Just broke my Tech phonology page into six sections, three of them
devoted to just the consonants! The main thing slowing it down was all
the pics, and I even run an x2-speed modem connection.

Can't remember what, but one of my good friends told me that the
recommended page size is something like 500-1000 words, or 3-4 screens
(800x600), or something like that.


>> so I have to be as brief as reasonably possible.
>>I did a little trick: to represent IPA symbols like gamma and theta, I
>>use the common Symbol font, which has unaccented Greek letters and
other
>>mathematical and dingbat symbols; the only problem is I don't think
all
>>browsers can work with dynamic fonts. Of course I'll have to put in a
>>lot of footnotes explaining some of my more unorthodox conventions,
like
>>using /m'/ to represent an voiced implosive bilabial nasal or /s./ a
>>voiceless retroflex sibilant fricative...)
>>
>>The Klingon page was done very well, though it was simple and plain in
a
>>way. I prefer simplicity in web documents anyway, mostly because I
>>don't feel like fooling with real elaborate graphics, frames,
background
>>music, all that. I don't know how to put all that in my webpages
>>anyway.
>
>Use a WYSIWYG program!! They make it so easy! I finally got AOLPress
to
>(sort of) work, so I should be putting up some pages soon myself. Of
course,
>if you have enough money, go out and buy Adobe Pagemill (no this is not
>advertisement SPAM!!!).

I think it's only spam if you post the URL or something like that...
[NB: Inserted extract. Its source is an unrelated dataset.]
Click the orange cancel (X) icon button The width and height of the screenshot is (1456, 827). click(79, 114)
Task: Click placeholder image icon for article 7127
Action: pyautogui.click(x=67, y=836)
Other freeware WYSIWIG editors are Microsoft FrontPage Express (the baby
version of the non-free FrontPage), which comes as a IE4.0 plugin, and
Netscape Composer, which comes with the Netscape Communicator 4.0
package. Microsoft Word 97 also has an HTML editor. Still, if you want
hardcore HTML for a more professional purpose, Adobe Pagemill or Net
Objects Fusion would be worth the money.

>And, slightly off-topic, about the actual Klingon *language*. I bought
the
>dictionary because I thought it might be fun to see what another
invented
>language looked like (this was before I did all this lang stuff on the
>internet), and I was kind of dissapointed. The only "alien" thing
about it
>was the vocabulary, which is supposedly completely unbased on any
natural
>lang. But every sound in it occurs in natlangs; I could speak it
almost
>perfectly in a few minutes (It took me a little while to figure out
exactly
>what the "tlh" was). The grammar is very agglutinative, but other than
that,
>nothing remarkable. No creative verb tenses, pronouns, cases, or
anything
>like that. And also bothering me is the use of a capital i when the
lower
>case one is completely free and available.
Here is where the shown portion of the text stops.